- **WORK ORDER**
What you produce should be every line from the data that includes "computer".

- **Dataset items**
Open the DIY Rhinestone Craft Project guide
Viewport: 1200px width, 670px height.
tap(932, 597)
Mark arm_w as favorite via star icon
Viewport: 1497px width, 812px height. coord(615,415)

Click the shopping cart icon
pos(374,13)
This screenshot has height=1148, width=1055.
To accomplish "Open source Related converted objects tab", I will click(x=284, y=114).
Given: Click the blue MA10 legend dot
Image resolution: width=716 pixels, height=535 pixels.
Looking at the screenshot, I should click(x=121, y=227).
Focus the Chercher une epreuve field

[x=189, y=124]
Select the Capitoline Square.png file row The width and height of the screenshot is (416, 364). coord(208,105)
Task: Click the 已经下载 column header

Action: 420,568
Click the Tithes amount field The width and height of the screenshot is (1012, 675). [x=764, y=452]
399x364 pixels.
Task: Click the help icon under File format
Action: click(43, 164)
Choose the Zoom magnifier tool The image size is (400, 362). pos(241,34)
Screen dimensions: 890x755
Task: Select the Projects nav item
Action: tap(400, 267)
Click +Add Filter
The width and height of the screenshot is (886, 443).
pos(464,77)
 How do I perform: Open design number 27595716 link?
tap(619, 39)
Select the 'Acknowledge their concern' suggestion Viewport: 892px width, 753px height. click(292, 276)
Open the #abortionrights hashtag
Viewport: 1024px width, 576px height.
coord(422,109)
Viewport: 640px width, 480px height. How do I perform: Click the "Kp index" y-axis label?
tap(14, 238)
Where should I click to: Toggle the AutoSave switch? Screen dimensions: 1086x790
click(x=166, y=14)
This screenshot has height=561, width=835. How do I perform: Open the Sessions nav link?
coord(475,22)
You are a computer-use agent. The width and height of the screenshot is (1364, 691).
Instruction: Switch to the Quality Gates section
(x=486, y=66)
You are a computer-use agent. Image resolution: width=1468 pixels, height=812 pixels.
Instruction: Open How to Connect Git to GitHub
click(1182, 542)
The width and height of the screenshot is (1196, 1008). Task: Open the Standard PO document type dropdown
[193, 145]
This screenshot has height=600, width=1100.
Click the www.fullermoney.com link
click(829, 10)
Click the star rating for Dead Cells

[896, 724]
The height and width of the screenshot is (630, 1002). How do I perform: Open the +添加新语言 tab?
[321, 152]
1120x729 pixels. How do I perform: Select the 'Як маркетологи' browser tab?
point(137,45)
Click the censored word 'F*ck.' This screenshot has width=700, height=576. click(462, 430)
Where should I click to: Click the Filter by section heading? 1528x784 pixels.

- **TASK RESPONSE**
You are a computer-use agent. The width and height of the screenshot is (1364, 691).
You are a computer-use agent. Image resolution: width=1468 pixels, height=812 pixels.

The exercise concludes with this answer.